Antes de mais, devo dizer que comprei este livro numa feirinha escolar e é uma versão antiga, já amarelada. Esperava, portanto, que viesse lido e relido. Não vinha. Vinha era, à maneira dos livros antigos, por "abrir", ou seja, em cadernos fechados em cima ou lateralmente, que foi preciso cortar, com o maior cuidado, com um X-ato. Foi um engraçado jogo de paciência, mas confesso que nem sempre fui pefeitamente sucedida, por isso li-o um nadinha rasgado aqui e ali, em cima ou de lado.
A minha experiência anterior com o autor limitava-se ao O Adeus às Armas, que é um livro de guerra, a Segunda, se não me engano, lido há já muitos anos. Este, Por Quem Os Sinos Dobram, é provavelmente o seu título mais conhecido e mais conceituado. Peguei nele, porém, sem nenhum ideia do conteúdo. Sabia, é claro, que Hemingway amava Espanha, por onde andou, os costumes, o espírito do povo espanhol, as touradas, etc, e tinha ideia de que se tinha envolvido de alguma forma na guerra civil. Infelizmente, desconheço quase completamente o contexto dessa guerra, a não ser que envolveu um golpe militar, comunistas e fascistas e conduziu, em última instância, ao regime fascista ditatorial de Franco. Os detalhes da luta, porém, escapam-me, e por isso, sendo este um livro essencialmente sobre a guerra civil, tive sempre a impressão de que me faltava qualquer coisa para entender o que se passava.
A personagem central é um jovem americano, Robert Jordan, envolvido até ao pescoço na guerra civil. Ele é dinamitista e enfurna-se no campo espanhol, atrás das linhas inimigas, com a missão de fazer explodir uma ponte. A auxiliá-lo, terá um bando partisan, de camponeses e outras gentes simples, incluindo um cigano e um antigo toureiro (ou algo parecido) e uma jovem sobrevivente de cabeça rapada, Maria, que esteve nas mãos dos fascistas e foi resgatada pelo bando. Tudo se passa no curto espaço de menos de quatro dias, entre a chegada de Jordan e a explosão da ponte, e as páginas estão repletas de narrações de episódios das vidas das personagens, ilustrativos das suas características, ou de momentos terríveis da guerra vividos ou protagonizados por elas. Estas cenas e as personagens são marcantes, sobretudo Pilar, e o que de melhor a história tem. Há uma profundidade subtil no despudor com que o autor as desnuda, às personagens e às cenas terríveis de agressão na guerra, para mostrar o que de melhor e de pior elas têm e o que a raiva e o medo fazem aos homens. Ao mesmo tempo, o amor reveste-se de uma ingenuidade desesperada, quase infantil, iludida, que é quase comovente e nos assegura, desde o início, que estamos perante Romeu e Julieta e não há nenhum futuro ali.

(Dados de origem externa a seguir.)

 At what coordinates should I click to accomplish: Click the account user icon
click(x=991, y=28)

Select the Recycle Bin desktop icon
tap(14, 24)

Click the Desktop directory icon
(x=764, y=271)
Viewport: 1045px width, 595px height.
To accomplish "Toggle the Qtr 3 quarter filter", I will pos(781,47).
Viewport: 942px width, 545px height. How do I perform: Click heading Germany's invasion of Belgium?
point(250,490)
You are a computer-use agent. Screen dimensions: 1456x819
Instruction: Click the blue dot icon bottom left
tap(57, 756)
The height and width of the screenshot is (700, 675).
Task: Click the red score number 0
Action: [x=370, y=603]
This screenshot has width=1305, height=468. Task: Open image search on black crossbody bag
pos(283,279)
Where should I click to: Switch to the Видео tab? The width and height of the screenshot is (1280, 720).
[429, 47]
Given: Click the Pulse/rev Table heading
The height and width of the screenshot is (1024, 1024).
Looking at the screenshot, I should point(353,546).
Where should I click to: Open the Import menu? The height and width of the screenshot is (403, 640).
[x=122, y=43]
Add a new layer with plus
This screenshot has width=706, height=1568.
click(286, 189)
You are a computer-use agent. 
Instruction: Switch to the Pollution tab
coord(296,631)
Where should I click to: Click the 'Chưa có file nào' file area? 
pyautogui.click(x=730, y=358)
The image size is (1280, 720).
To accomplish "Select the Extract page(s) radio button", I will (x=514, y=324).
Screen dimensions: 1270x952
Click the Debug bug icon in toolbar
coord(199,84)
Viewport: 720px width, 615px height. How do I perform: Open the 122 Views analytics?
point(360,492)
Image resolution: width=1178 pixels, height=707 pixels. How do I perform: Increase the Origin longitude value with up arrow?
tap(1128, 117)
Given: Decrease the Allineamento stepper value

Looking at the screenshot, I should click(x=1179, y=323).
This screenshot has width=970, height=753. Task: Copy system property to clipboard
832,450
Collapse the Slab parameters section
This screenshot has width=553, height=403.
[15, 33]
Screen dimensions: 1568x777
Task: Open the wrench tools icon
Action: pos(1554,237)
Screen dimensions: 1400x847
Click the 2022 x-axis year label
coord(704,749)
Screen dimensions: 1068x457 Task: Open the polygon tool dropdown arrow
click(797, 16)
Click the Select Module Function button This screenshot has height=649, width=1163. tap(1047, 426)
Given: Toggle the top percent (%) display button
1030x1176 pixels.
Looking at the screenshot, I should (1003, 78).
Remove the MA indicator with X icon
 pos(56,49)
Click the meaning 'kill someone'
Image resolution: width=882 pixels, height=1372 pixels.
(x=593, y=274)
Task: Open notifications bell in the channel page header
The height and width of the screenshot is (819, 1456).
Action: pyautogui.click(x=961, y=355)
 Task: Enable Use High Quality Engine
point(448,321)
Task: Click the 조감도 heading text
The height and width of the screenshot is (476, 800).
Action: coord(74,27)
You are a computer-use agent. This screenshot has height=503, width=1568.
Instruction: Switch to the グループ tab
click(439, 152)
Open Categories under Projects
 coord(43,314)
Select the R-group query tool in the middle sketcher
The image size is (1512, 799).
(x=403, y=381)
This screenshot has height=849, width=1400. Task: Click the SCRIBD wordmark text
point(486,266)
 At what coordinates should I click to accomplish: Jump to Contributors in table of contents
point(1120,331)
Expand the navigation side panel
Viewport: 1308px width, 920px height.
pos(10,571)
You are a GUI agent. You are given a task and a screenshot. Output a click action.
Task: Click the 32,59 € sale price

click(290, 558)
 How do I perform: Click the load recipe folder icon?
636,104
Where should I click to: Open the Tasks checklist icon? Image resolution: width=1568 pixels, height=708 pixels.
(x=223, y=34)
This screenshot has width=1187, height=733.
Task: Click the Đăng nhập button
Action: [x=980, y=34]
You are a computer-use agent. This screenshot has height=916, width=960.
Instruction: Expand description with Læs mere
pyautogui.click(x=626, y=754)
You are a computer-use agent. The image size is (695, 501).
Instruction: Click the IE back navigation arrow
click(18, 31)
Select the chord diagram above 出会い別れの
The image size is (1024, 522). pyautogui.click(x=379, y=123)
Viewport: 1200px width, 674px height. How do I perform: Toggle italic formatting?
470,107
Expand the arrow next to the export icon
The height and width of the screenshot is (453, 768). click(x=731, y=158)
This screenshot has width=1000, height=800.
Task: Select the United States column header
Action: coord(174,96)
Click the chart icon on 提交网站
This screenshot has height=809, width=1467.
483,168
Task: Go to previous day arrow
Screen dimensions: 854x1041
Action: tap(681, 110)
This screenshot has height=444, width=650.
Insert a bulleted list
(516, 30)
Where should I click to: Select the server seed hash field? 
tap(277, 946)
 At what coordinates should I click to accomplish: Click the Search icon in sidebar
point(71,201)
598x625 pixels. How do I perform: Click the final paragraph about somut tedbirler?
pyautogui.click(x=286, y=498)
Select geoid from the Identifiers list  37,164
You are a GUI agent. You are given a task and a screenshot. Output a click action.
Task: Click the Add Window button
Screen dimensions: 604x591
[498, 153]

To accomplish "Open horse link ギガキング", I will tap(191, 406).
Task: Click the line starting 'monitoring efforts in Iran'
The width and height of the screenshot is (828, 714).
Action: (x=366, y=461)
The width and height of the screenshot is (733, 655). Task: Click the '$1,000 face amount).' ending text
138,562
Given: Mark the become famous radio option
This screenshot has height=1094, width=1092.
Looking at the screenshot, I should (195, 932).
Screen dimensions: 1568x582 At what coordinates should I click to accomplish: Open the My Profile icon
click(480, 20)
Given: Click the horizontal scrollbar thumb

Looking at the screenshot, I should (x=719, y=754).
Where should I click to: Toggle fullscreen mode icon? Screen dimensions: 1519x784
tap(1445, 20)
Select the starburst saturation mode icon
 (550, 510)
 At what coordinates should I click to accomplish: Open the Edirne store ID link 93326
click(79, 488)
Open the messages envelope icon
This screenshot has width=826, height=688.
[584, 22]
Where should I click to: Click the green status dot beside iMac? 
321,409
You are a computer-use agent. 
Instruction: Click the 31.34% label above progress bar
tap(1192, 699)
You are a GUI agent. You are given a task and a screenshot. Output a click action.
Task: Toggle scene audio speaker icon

A leitura, feita em na semana de férias, na praia, à beira da piscina, teve momentos de fascínio e outros, menos, de alguma impaciência, quando desejava que a acção avançasse e as personagens se detinham mais uma vez em considerações deslumbradas sobre touros e touradas, etc. Detesto tourada e aqui o deslumbramento por ela, pelos touros de morte e respectivos matadores é muito claro. Aprendi alguma coisa sobre a guerra civil espanhola, quanto mais não seja que preciso de informar-me. Descobri no fim, com certa surpresa, que me ligara mais do que julgava às personagens e, embora o esperasse, me custou o desfecho. Fiquei ainda com a impressão de que seria um tanto autobiográfico, perdoe-me quem sabe imenso sobre Hemingway e sobre esta obra, se digo um disparate. E perdoem-me se é outro disparate, mas tenho melhores recordações de O Adeus às Armas, pelo que a minha valorização deste texto é mais intelectual do que emocional, como acontece com outros, aos quais reconheço a qualidade, sem que me tenham trazido um deleite indiscutível.
Uma nota: tenho grandes suspeitas de que a tradução não é perfeita e o texto está cheio de gralhas, o que reforça a minha ideia de que se dava menos importância a isso há uns anos.